[Dataset excerpt]
------

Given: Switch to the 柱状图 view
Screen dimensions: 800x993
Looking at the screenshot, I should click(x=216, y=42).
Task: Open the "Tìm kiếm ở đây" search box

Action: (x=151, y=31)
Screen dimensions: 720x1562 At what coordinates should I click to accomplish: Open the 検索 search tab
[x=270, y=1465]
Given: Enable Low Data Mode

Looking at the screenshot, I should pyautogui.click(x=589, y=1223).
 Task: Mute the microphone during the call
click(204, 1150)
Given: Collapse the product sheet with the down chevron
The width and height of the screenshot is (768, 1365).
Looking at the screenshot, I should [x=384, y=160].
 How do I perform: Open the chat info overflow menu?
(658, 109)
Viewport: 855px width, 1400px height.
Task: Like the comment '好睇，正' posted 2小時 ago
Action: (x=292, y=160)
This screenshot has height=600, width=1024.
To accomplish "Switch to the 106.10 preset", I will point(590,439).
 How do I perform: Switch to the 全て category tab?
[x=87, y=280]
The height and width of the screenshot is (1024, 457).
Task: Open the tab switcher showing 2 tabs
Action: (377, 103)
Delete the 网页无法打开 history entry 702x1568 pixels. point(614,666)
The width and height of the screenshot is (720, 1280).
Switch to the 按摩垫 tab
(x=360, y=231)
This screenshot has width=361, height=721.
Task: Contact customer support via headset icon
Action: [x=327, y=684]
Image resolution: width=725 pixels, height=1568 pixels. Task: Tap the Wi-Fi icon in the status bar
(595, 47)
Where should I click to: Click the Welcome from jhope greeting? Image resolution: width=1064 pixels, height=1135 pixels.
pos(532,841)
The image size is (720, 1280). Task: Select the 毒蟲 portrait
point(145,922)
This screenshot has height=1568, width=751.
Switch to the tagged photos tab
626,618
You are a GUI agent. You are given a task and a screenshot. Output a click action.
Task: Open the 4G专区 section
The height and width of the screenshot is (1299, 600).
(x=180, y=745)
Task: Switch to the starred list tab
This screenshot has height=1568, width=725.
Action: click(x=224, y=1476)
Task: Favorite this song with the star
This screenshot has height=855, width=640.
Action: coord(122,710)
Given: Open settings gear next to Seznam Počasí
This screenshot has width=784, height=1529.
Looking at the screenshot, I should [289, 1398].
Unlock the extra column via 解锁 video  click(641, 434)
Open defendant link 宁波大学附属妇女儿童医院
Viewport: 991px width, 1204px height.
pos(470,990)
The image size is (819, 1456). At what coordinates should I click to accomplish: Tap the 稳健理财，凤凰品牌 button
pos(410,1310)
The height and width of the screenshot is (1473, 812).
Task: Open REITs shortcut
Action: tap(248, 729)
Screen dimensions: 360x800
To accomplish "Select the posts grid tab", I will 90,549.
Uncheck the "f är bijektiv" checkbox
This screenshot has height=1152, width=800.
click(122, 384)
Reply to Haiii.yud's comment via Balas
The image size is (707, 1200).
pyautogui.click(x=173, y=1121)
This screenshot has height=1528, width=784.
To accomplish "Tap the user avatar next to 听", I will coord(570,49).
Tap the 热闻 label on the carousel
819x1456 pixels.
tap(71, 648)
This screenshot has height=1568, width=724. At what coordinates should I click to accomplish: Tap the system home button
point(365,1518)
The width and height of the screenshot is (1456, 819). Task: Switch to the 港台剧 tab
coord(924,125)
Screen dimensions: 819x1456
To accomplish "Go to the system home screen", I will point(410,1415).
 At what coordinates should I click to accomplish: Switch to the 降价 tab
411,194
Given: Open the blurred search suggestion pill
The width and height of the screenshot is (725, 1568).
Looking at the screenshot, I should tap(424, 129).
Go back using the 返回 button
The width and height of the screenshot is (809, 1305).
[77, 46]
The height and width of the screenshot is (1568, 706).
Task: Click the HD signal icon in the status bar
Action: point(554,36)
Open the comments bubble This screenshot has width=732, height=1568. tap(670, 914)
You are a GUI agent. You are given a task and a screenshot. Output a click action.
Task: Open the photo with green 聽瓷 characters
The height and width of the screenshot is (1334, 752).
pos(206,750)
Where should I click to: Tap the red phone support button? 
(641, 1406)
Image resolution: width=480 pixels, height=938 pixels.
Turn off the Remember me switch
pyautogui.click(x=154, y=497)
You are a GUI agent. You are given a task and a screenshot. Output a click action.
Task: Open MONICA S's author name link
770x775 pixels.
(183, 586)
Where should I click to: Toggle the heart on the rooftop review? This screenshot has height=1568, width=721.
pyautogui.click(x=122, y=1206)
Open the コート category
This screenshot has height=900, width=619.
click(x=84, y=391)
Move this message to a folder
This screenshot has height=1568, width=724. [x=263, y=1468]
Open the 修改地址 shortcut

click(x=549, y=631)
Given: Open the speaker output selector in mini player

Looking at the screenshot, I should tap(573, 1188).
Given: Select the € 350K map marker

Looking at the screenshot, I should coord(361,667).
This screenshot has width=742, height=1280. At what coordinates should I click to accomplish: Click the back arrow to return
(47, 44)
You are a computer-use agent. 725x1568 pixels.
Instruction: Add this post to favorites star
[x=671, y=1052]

------

● **Task statement**: Please copy out the records from their first line through the line that contains "[x=270, y=1465]", including that line.

● **Output for this exercise**:
Given: Switch to the 柱状图 view
Screen dimensions: 800x993
Looking at the screenshot, I should click(x=216, y=42).
Task: Open the "Tìm kiếm ở đây" search box

Action: (x=151, y=31)
Screen dimensions: 720x1562 At what coordinates should I click to accomplish: Open the 検索 search tab
[x=270, y=1465]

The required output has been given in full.